# Chevy Dually



## GO WEST (May 25, 2009)

Guys, please comment on the 6.0L Chevy motor with 3.73 in a one owner 09 Chevy long bed crew cab dually with 34,000 miles for $28,800. I figure this is about a 367 cubic inch motor. In the "old days" in the 80s when I was in high school, Chevy duallies had the 350 or 454 and they towed just about anything. I imagine that this 6.0L is at least as powerful (torque and HP) as the old 350, isn't it? Does anyone tow with this truck? I currently have a 6,000 lb trailer and 03 F150 5.4L/3.55 and it has gotten me safely across 3500 miles and 21 nights so far this summer, albeit slow up the hills and 8.5 mpg. What would be the negatives of this Chevy 3500HD DRW with the 6.0? I would appreciate the payload improvement and crew cab with six seat belts but I bet this long truck is hard to park! It's not a daily driver for me by any means. I mainly would be lining it out on the open roads of the West. I "might" get a Work and Play gooseneck someday for out of town work projects, and I "might" go into hauling in a sideline moonlight job if I got this dually. No, it's not a Duramax (lacks power, but lacks about $10,000+ cost too).


----------



## mswalt (Sep 14, 2004)

I have a Silverado 3500 Dually with the 6.6 Duramax so I can't reply to payload, weights, and such.

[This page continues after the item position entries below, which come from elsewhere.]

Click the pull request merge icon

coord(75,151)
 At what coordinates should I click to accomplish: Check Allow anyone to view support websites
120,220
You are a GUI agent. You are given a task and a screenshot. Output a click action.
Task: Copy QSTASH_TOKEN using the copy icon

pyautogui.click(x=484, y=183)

I can tell you it's a monster to park. I use mine as my daily driver. It goes wherever I want to go, just takes a little extra manuevering to get into some spots. I usally don't try to put it where I would normally park, just a little ways further out in parking lots and then I walk.

Takes a huge amount of space to turn around, too.

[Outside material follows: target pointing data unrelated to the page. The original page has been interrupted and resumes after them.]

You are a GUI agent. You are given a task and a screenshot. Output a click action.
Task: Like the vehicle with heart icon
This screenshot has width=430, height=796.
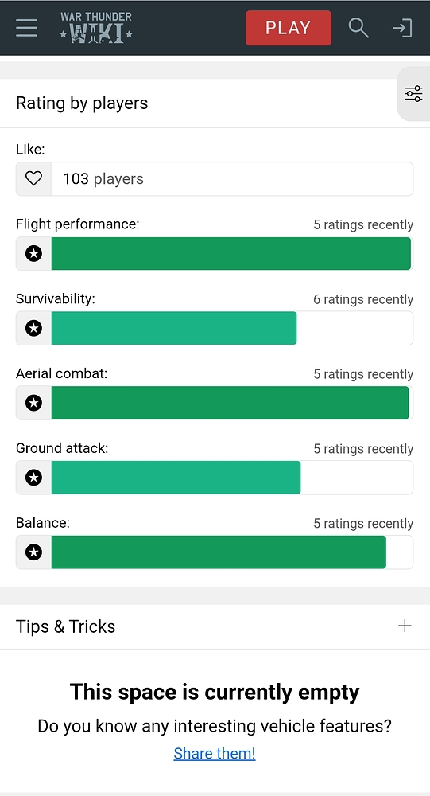(33, 178)
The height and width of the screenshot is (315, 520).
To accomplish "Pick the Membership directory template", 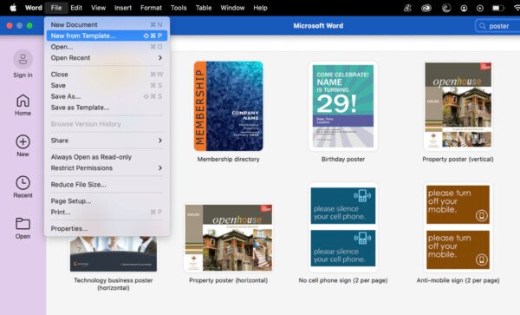I will (229, 106).
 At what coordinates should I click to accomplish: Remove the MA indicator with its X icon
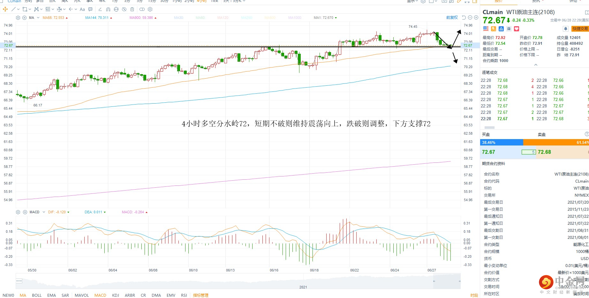point(24,18)
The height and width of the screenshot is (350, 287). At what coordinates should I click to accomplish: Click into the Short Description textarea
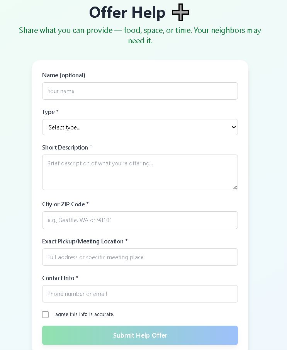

But, I wouldn't trade it for anything smaller. Only something bigger!

Mark


----------



## ELSEWHERE (Sep 16, 2007)

GO WEST said:


> Guys, please comment on the 6.0L Chevy motor with 3.73 in a one owner 09 Chevy long bed crew cab dually with 34,000 miles for $28,800. I figure this is about a 367 cubic inch motor. In the "old days" in the 80s when I was in high school, Chevy duallies had the 350 or 454 and they towed just about anything. I imagine that this 6.0L is at least as powerful (torque and HP) as the old 350, isn't it? Does anyone tow with this truck? I currently have a 6,000 lb trailer and 03 F150 5.4L/3.55 and it has gotten me safely across 3500 miles and 21 nights so far this summer, albeit slow up the hills and 8.5 mpg. What would be the negatives of this Chevy 3500HD DRW with the 6.0? I would appreciate the payload improvement and crew cab with six seat belts but I bet this long truck is hard to park! It's not a daily driver for me by any means. I mainly would be lining it out on the open roads of the West. I "might" get a Work and Play gooseneck someday for out of town work projects, and I "might" go into hauling in a sideline moonlight job if I got this dually. No, it's not a Duramax (lacks power, but lacks about $10,000+ cost too).

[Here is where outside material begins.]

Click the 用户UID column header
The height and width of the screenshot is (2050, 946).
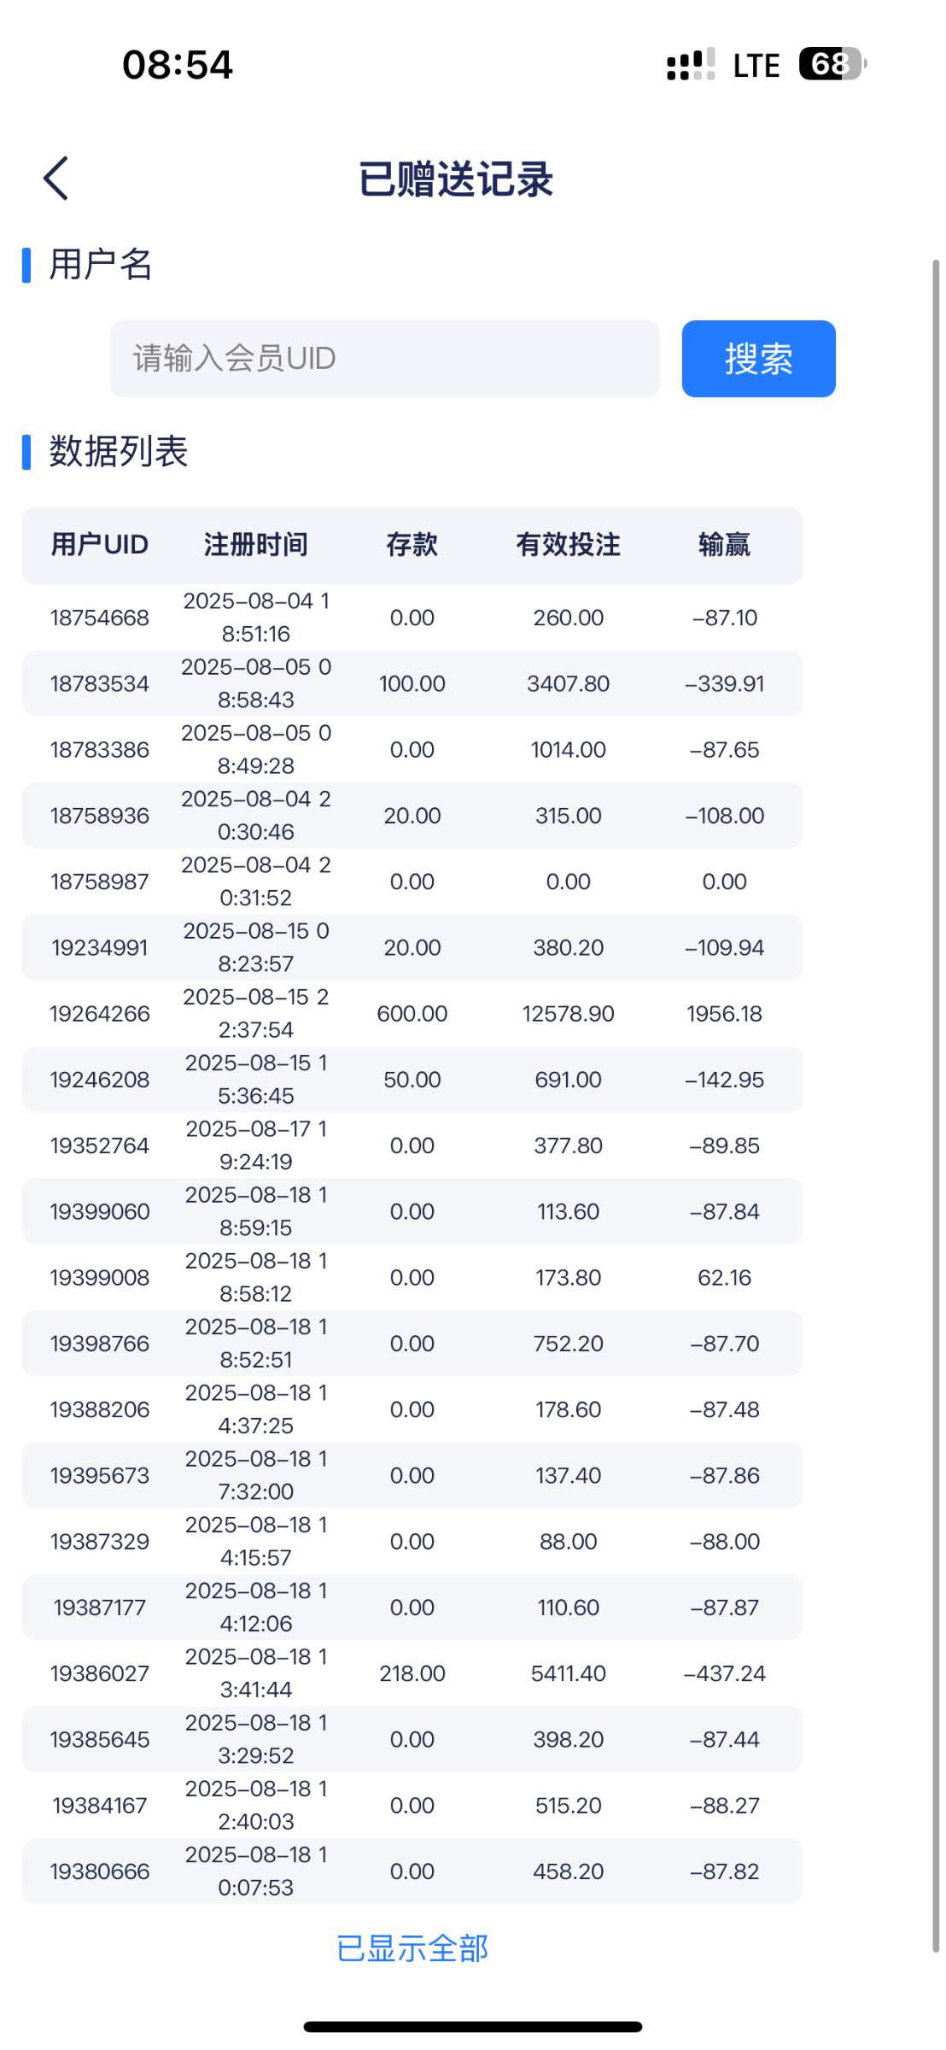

We really like our 2008 2500HD GMC. It's a very comfortable truck. Our trailer's empty weight is supposed to be about 6300#. Fully loaded, including our Harley with ramps, etc., we gross just over 15,000#. The 6.0L pulls it great. I don't think Chev/GMC changed the 6.0L much between '08 and '09 so the performance should be quite similar. The biggest draw back is the mileage...around 8 to 8.5 mpg depending on terrain and speed. I think the best I've seen in close to 20,000 miles of towing is pushing 10 mpg. The worst was crossing the Texas panhandle last spring bucking 50+mph headwinds when we got 5.5 mpg out of a tank. The mileage is certainly not what you would get with a diesel but that $10,000 savings will buy a lot of gas. The slightly better mileage with 3.73's as opposed to our 4.10's would probably be offset by the increased drag and weight of the duals. Without looking it up are you sure the truck you're looking at is a crew cab, long bed? I'm pretty sure, in '08 anyway, you could get a long bed with an extended cab but only a short bed with a crew cab. Both those configurations had the same wheelbase...long. Unless it made a difference between the 2500HD and 3500HD. Parking lots are fun. Parking spaces could be another 2 to 3' longer, after we manage to get in to one. I don't remember the wheelbase but our front bumper to trailer ball length is 22'. That's longer than a lot of home garages.

By the way, if the "old days" were the 80's when you were in high school, what were the 50's when I was in high school? Trying to make "cotton tops" like me feel old?


----------



## GO WEST (May 25, 2009)

It is definitely a long bed (8ft); I have seen it in person. I am trying to contact Banks Power to determine the stock hp and torque numbers and what Banks can do (and cost $) to improve it. May not need it right now since I am only towing 6,000 lbs of camper. I hope that Colorado Dirt Biker (Cary) will weigh in on this truck, especially about guys who tow RV's for a living who use one like it.

I passed on an 07 GMC "classic" 1500 HD 6.0/3.73 with the same number of miles for $22,500. I could kick myself now. I also talked myself out of a F250XL 5.4/3.73 2010 new for $25,500 about two months ago; since I have determined that was a very good price. Whoops!

Thanks for the 6.0 info, Elsewhere. Realtime towing experience for 20,000 miles speaks a lot.


----------